S1 - Violent Imagery and Agency
Abstract for TAoAT 2002 by Lynn Aulich
The subject of the paper is the morbid and violent imagery appearing in artwork made by patients of an adolescent forensic service. People working in forensic psychiatry, child psychiatry and education with mentally disordered and emotionally disturbed young people become very anxious about violent imagery fearing that the ideas in the drawings will be acted out. In a recent case police gathered a young persons drawings and doodles as forensic evidence and asked for an opinion as to whether or not the pictures indicated an intent to harm.

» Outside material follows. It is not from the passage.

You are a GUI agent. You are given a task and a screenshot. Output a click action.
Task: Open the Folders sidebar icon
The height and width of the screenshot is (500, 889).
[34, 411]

The discussion is based on the findings of a content analysis of paintings and drawings made by a sample of 20 young people. The prevalence of violent and morbid imagery will be discussed in terms of the artists’ experience of trauma in the past, and the possibility that some of these images reveal the failure to process trauma. Violent and morbid imagery can be seen as perseverating, spreading trauma, re-enactment of offences, or as a healthy expression of anger, depending on the context the image was made in, the individual young person and their circumstances.
The commitment of serious offences can be understood as re-enactment of earlier trauma, where a victim becomes the perpetrator. Serious offences further traumatise the perpetrator. Trauma and its re-enactment as an offence can be repeated in the process of art making in a symbolic form and engaged with therapeutically.
The paper will use the anthropology of art (Alfred Gell 1997), particularly his theory of art, agency and embodiment to explore dynamics in the art therapy session, particularly in relation to violent and morbid imagery.